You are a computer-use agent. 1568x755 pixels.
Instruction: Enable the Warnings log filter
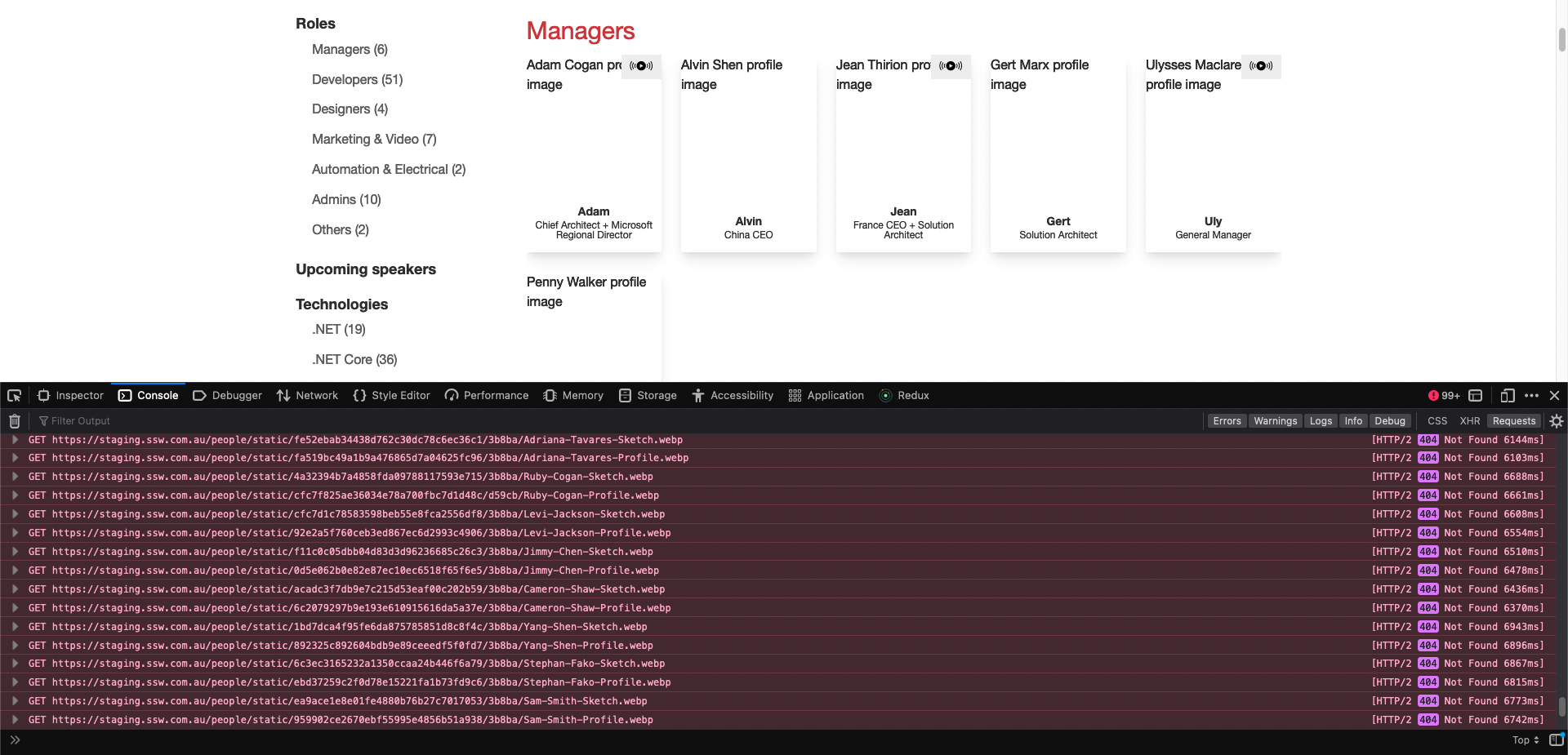coord(1276,420)
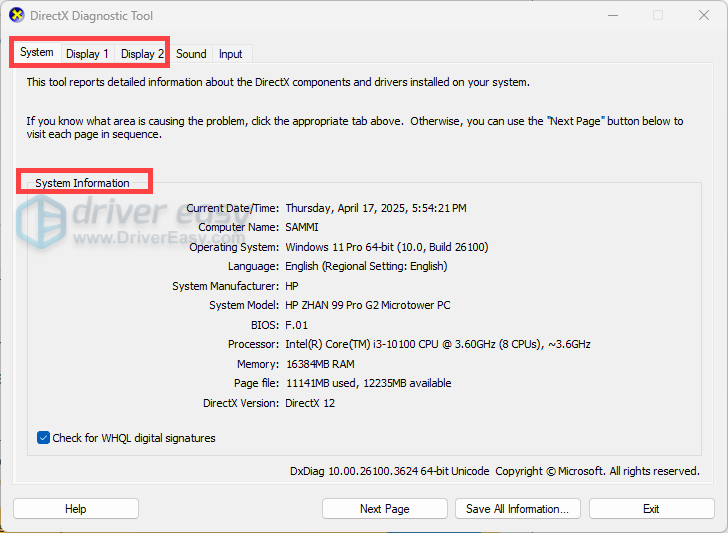Click the Processor value text
The height and width of the screenshot is (533, 728).
click(x=437, y=344)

## Exercise description
Please put the records above into a Markdown table with the columns "Row" and "Text," giving each non-blank line its own numbered row and leaving out the pictures.

## Written response
| Row | Text |
|---|---|
| 1 | You are a computer-use agent. 1568x755 pixels. |
| 2 | Instruction: Enable the Warnings log filter |
| 3 | coord(1276,420) |
| 4 | Click the Processor value text |
| 5 | The height and width of the screenshot is (533, 728). |
| 6 | click(x=437, y=344) |